Jon LaBadie wrote:
So... is amanda really not made for disaster recovery? That's great that it will back up to a holding disk with no tape but if the hard drive dies it's rather meaningless.
I don't understand the leap you've made here. The holding disk is a buffer to allow multiple items to be backed up simultaneously but with a single stream to tape.
If no "usable" tape is available amanda will still do the backups but leave them in the buffer (holding disk) for later taping. "Usable" here can mean many things including a tape not part of amanda's collection (do you really want it to trash someone else's valuable data?), an amanda tape not permitted to be overwritten (admin controllable), or even a broken drive or no tape inserted.
How does that imply "not for disaster recovery"? What would your current system do if the tape "jammed"? Would it still backup? True, if you encountered a situation where you did not put in a tape AND the holding disk died you would not have a backup.
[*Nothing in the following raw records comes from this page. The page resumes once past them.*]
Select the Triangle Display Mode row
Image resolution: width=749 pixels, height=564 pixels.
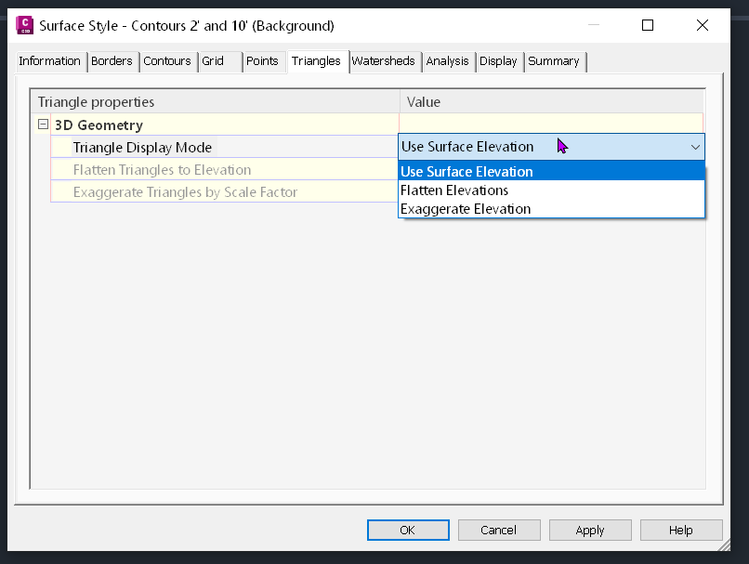pyautogui.click(x=142, y=147)
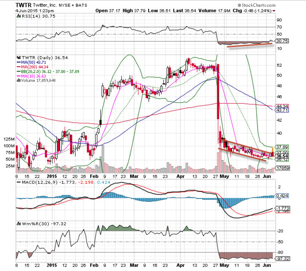Click the Jun label on the date axis

tap(267, 176)
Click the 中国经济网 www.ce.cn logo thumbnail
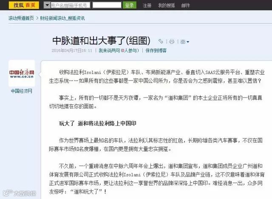This screenshot has height=199, width=272. tap(22, 73)
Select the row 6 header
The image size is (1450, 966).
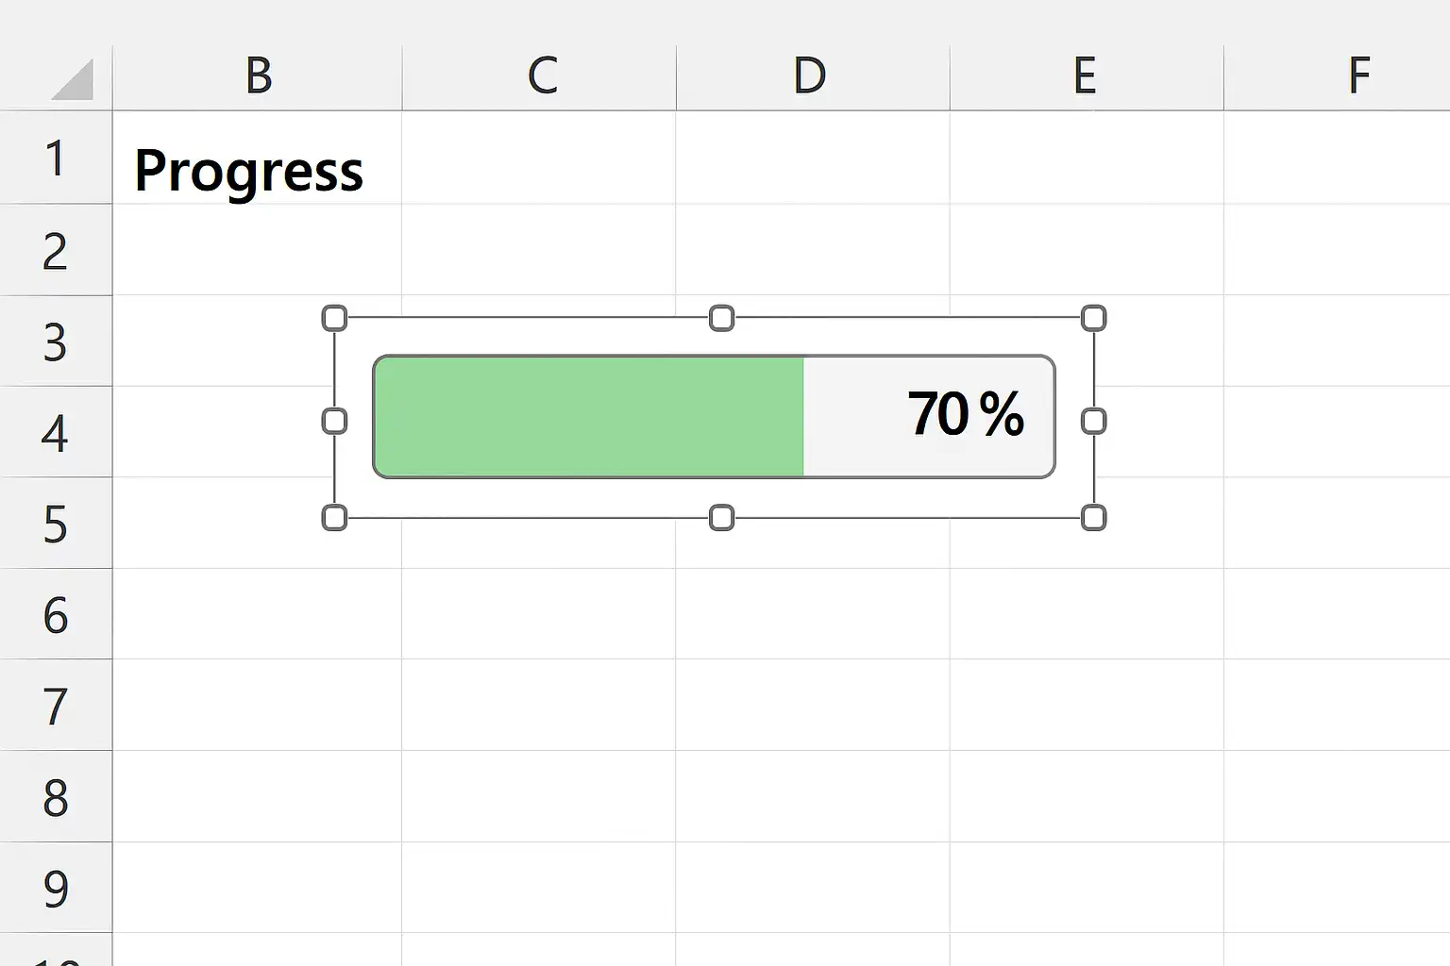[55, 615]
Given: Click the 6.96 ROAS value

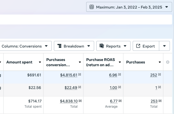Looking at the screenshot, I should 113,75.
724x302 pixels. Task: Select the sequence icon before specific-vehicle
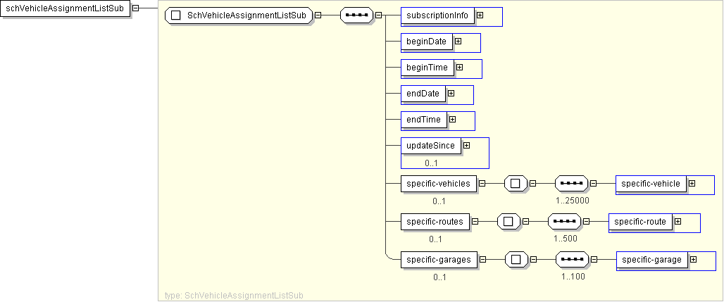tap(571, 184)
Is that your concern?
BTW some amanda installations use cheaper, separate drives for the holding disk. On my primary home office system, the 4 system drives are scsi. My holding disk is an IDE drive bigger than the sum of the scsi drives. Once I went on a week long trip forgetting to insert a new set of tapes. Came home, inserted the tapes and flushed a weeks worth of normal backups on to several tapes.
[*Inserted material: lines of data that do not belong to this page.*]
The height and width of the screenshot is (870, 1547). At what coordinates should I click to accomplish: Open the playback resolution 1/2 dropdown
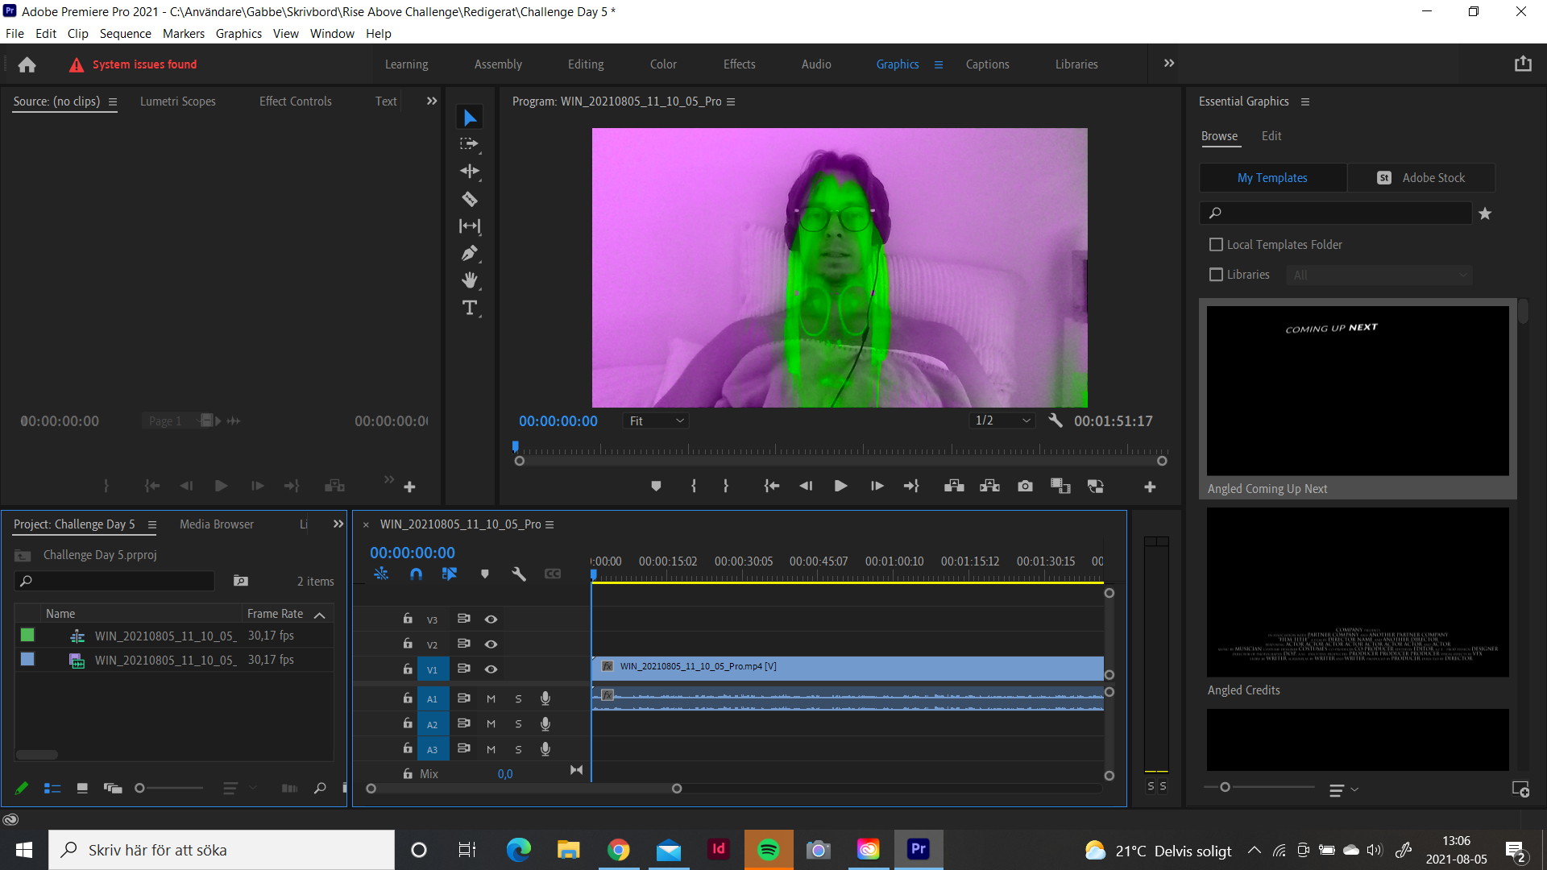coord(1002,420)
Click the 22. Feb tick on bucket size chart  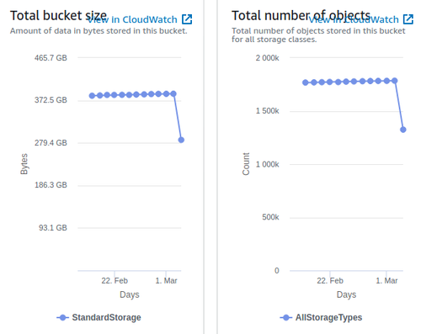[115, 280]
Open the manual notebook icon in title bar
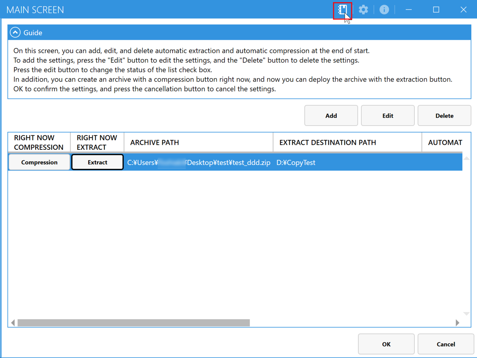The height and width of the screenshot is (358, 477). [x=342, y=10]
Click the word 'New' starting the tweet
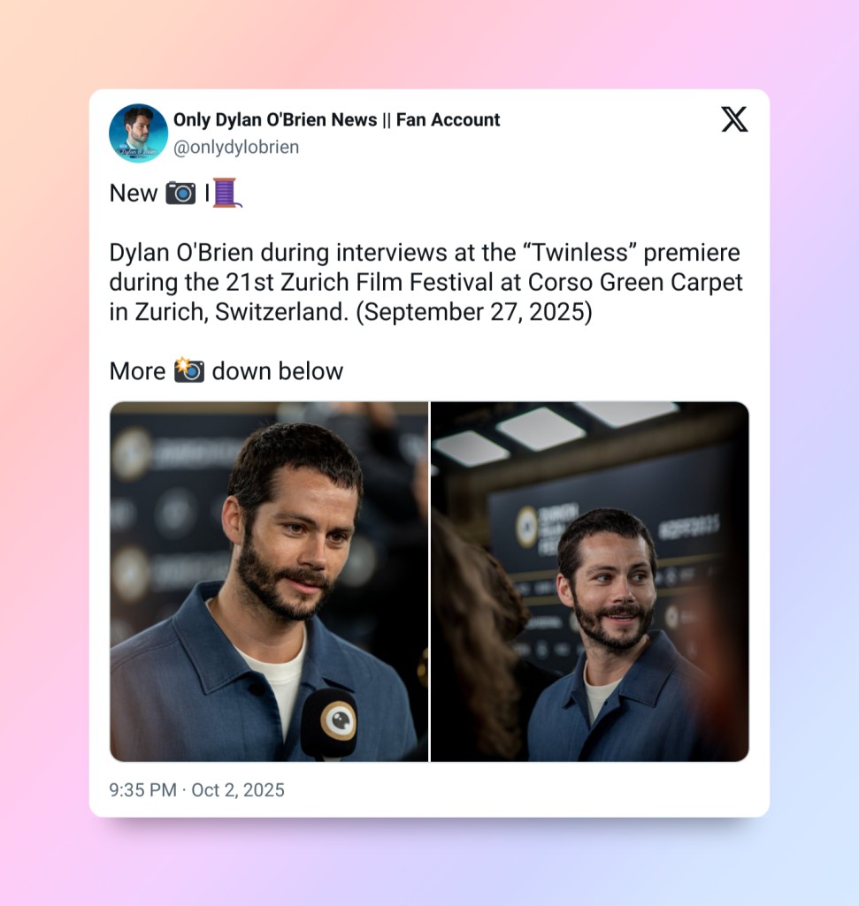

It's because of what I am used to... Right now Arcserve backs up my Netware server as long as there is a tape in the drive. To me that's ideal since the data collection in our factory runs 24-7. Even on Sat and Sun when I'm not there the tape is still over written with the latest data. If Amanda does only copies the data to a holding area and we lose a drive on Sunday night I have massive problems. That's what I call a disaster and I don't see how amanda can help me there. I do want to make it work however.